Hill in the Waitākere Ranges, New Zealand

Te Toiokawharu is a hill in the Waitākere Ranges of the Auckland Region of New Zealand's North Island. At 474-metres, it is the tallest peak of the Waitākere Ranges. The peak has a low prominence due to surrounding hills of similar sizes.

== Description ==

The hill is a 474-metre peak in the central Waitākere Ranges. It is accessible by the Twin Peaks Track, a tramping track linking Huia and the Huia Ridge Track. The northern side of Te Toiokawharu is the source of the Georges Stream, which flows into the Lower Huia Dam, while the southern side is the source for the Karamatura Stream. Both waterways flow into the Manukau Harbour near Huia. Geologically, Te Toiokawharu and the upper Huia and Karamatura stream valleys are formed of Miocene-era breccia rock formation.

Te Toiokawharu is the highest point of the mainland Auckland Region, shorter than Hauraki Gulf island peaks such as Mount Hauturu (722-metres) on Little Barrier Island, and a number of peaks on Great Barrier Island including Mount Hobson (627-metres) and Tataweka (526-metres). Kohukohunui, the highest point of the Hunua Ranges at 688-metres, was formerly the highest point in the mainland Auckland Region, until the 2010 local government boundary changes, which redistributed Franklin District between the Auckland Council and Hauraki District of the Waikato Region.

== History ==

Te Toiokawharu, along with the entire Waitākere Ranges area, is within the traditional rohe of the Te Kawerau ā Maki iwi. The hill, alongside an adjacent peak, were known to Te Kawerau ā Maki people as Ngā Puketūrua, or the hills of burrows. The hill was recognised as the highest point of the Waitākere Ranges in the early 1940s, when city waterworks engineer AD Mead located and measured the height of Te Toiokawharu. The hill had not previously been surveyed, due to its isolation and unsuitability for a trig station location. The name Te Toiokawharu, "The Peak of Kawharu", references the giant Waikato Tainui warrior Kāwharu, who together with Ngāti Whātua attacked the Waitākere Ranges settlements in the late 17th century. The peak was the location of a hollow tree, where hunters would wait to ensnare kererū.
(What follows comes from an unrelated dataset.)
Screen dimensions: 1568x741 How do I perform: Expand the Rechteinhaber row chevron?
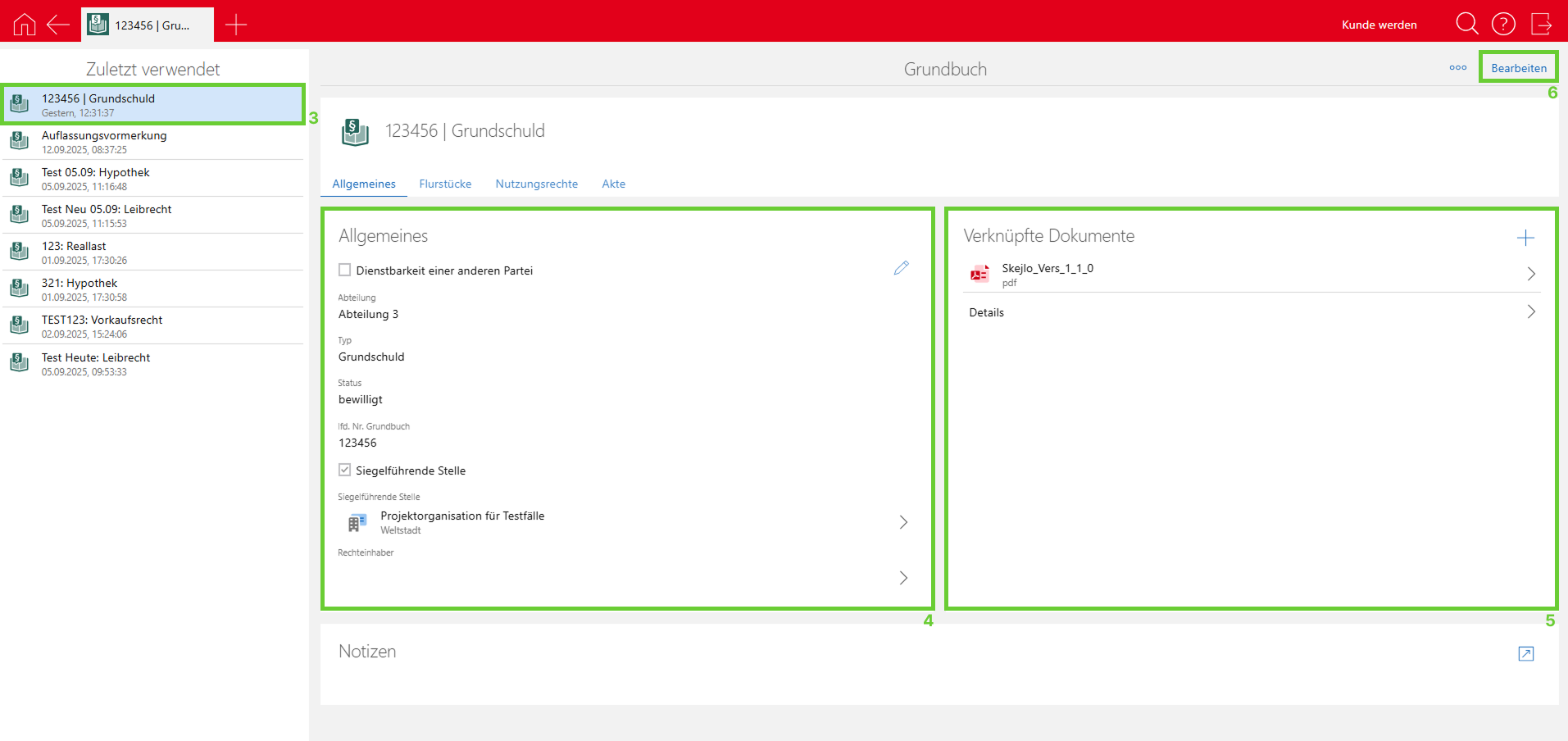(903, 578)
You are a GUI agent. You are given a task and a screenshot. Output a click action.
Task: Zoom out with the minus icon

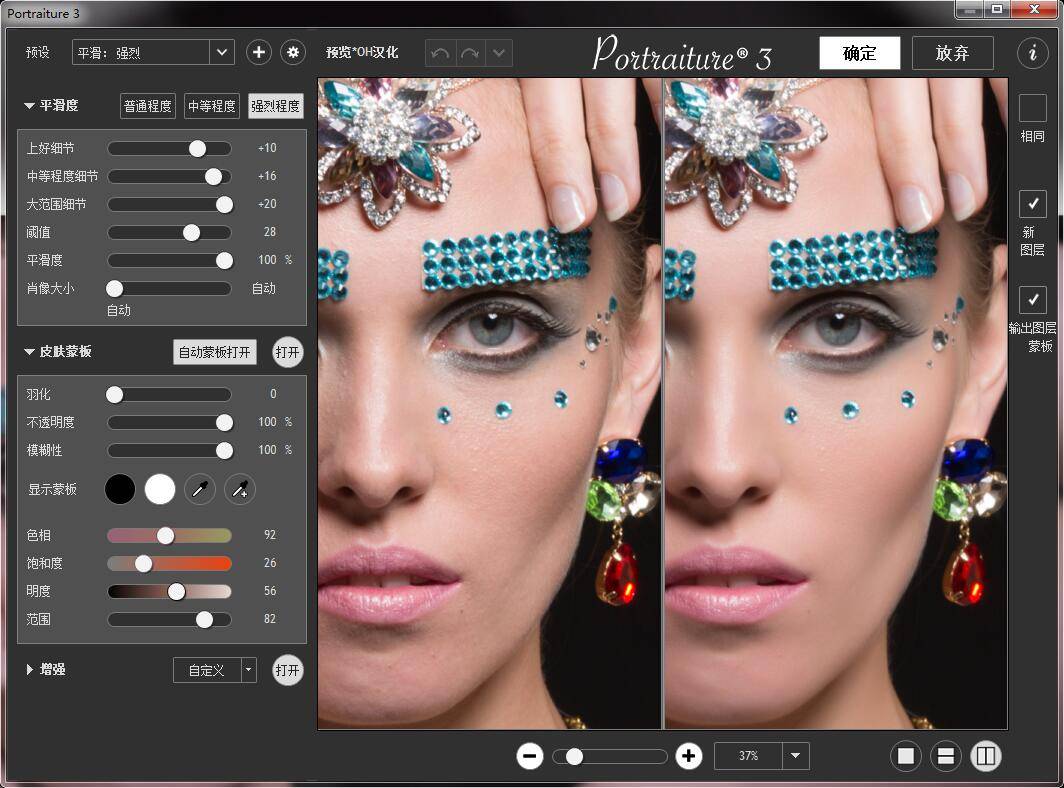(530, 756)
The name was chosen by Wiremu Paora and Rangitutahi of Ngāti Whātua in the 1941, descendants of Kāwharu who were consulted by the New Zealand Geographical Board. The hill's traditional name, Puketūrua, was not known by the board at this point.

==Recreation==

Te Toiokawharu is accessible by the Twin Peaks Track, a walking track in the Waitākere Ranges Regional Park.